Ancona: Giro di prostitute immigrate, gestito da domenicana “italiana”

10-07-2014

ANCONA – Parte per le vacanze con il marito e lascia la casa all’amica. Fin qui, nulla di particolare, se non fosse che la stessa viene poi sorpresa  dalla polizia a prostituirsi nell’abitazione, sita a  via Pergolesi.

Per questo fatto, risalente al luglio del 2012, ieri il giudice di Ancona Paolo Giombetti ha condannato una trentaduenne di origine dominicana ma cittadina italiana ad un anno e quattro mesi di reclusione, pena sospesa. L’accusa per cui la donna è stata riconosciuta responsabile è favoreggiamento della prostituzione.
L’imputata, difesa dall’avvocato Giacomo Curzi, ha provato a difendersi, sostenendo di essere ignara di ciò che l’amica avesse intenzione di fare nell’appartamento che le aveva lasciato per amicizia.

In quel periodo la “nuova italiana” si apprestava a partire per la Toscana con il marito,  mentre la sua coinquilina, altra immigrata, si trovava in Spagna per il rinnovo del permesso di soggiorno: fu allora, secondo la domenicana, che una connazionale le chiese in prestito la casa perché aveva dei contatti di lavoro da approfondire nel capoluogo.
Quel che è certo è che, lungi da svolgere colloqui, l’amica  il lavoro se lo portava a casa..

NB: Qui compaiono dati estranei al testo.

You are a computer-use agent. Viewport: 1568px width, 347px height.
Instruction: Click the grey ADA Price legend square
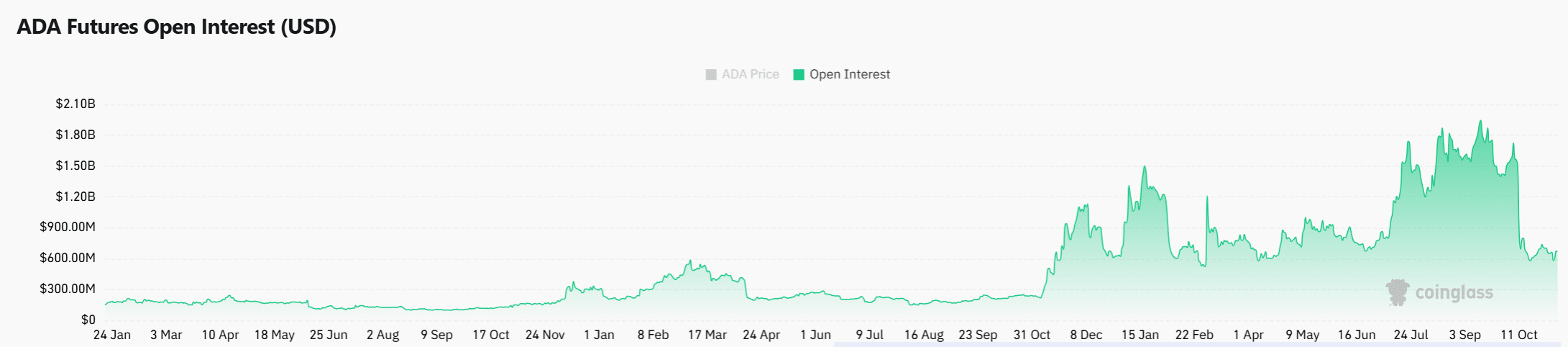click(711, 75)
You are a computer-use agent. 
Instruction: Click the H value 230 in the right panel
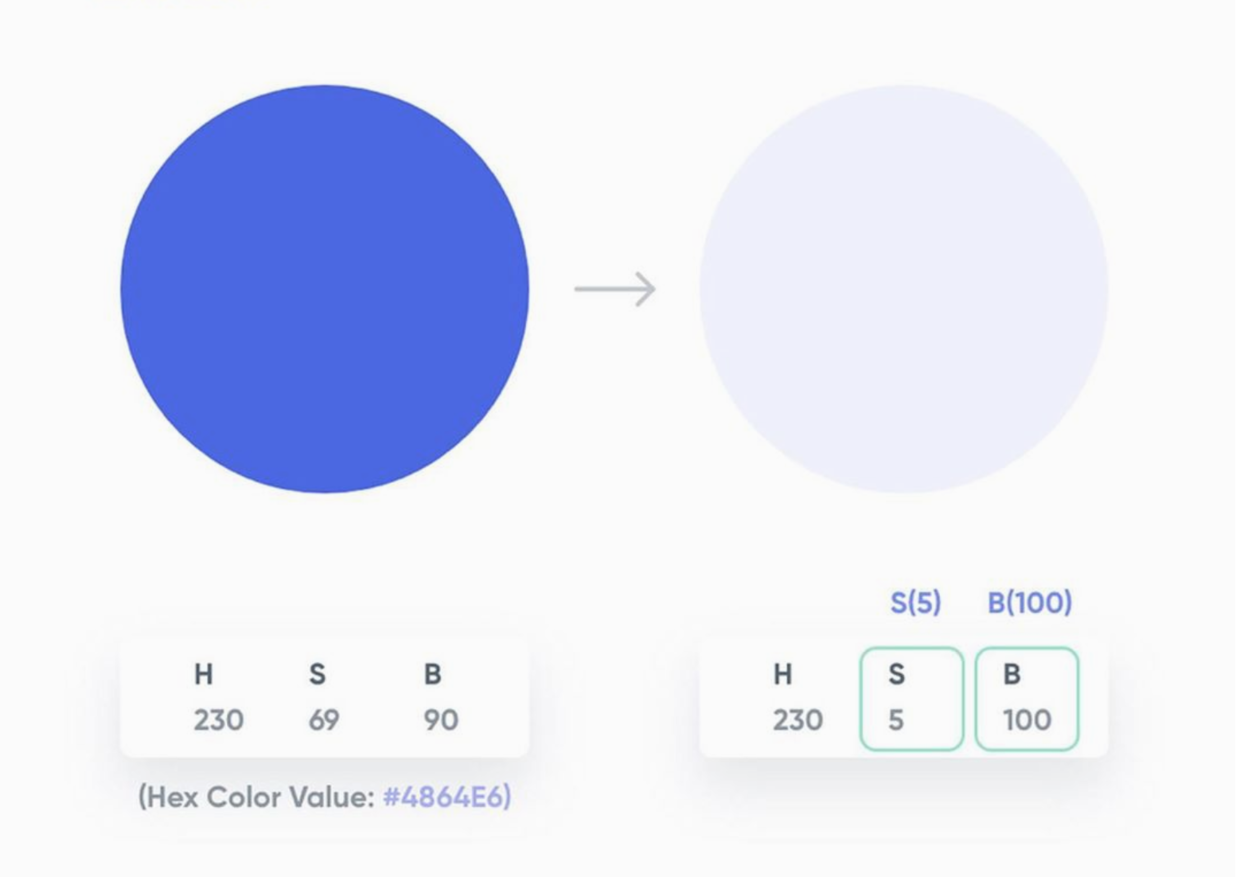coord(798,720)
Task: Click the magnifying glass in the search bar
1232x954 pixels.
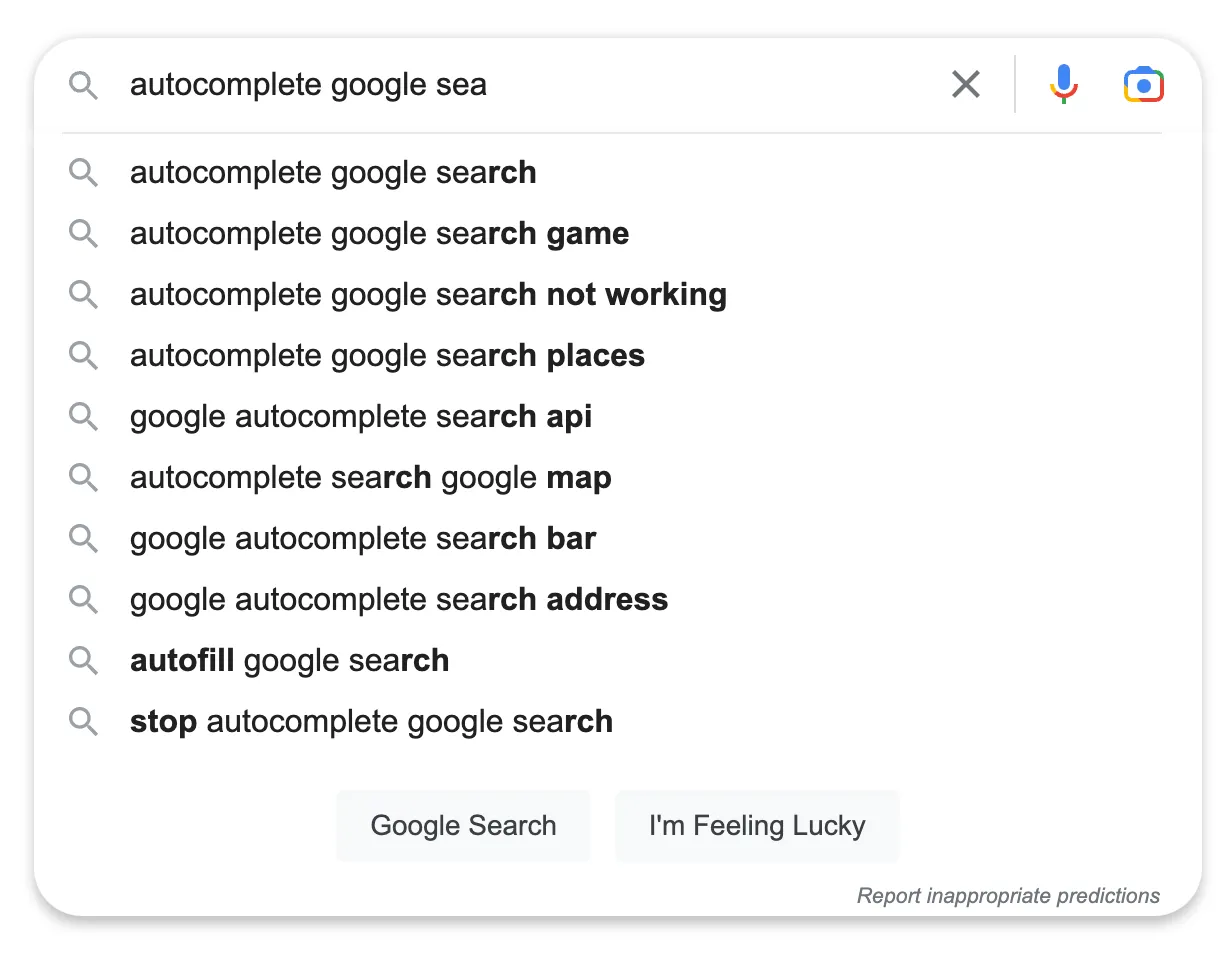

Poi i vicini della casa iniziarono a lamentarsi del viavai sospetto e la polizia individuò la casa squillo. A quel punto un agente si finse cliente e contattò la squillo il 31 luglio 2012: entrato nella casa non ci volle molto per capire che si faceva sul serio.
La prostituta venne portata in questura dove disse che la ‘padrona’ di casa sapeva tutto. Circostanze che fecero scattare la denuncia a carico dell’imputata.
In virtù del fatto che in quel periodo avrebbe trascorso fuori regione le vacanze e che la coinquilina non c’era, la trentaduenne aveva concesso la casa all’altra, accordandosi che semmai l’amica avrebbe potuto contribuire al pagamento delle bollette per i servizi consumati mentre dimorava in via Pergolesi.

Una tesi che non ha convinto il giudice il quale ha comunque applicato una pena inferiore rispetto ai massimi di legge ( e ti pareva, ndr). La difesa ha già preannunciato che ricorrerà in appello contro la condanna.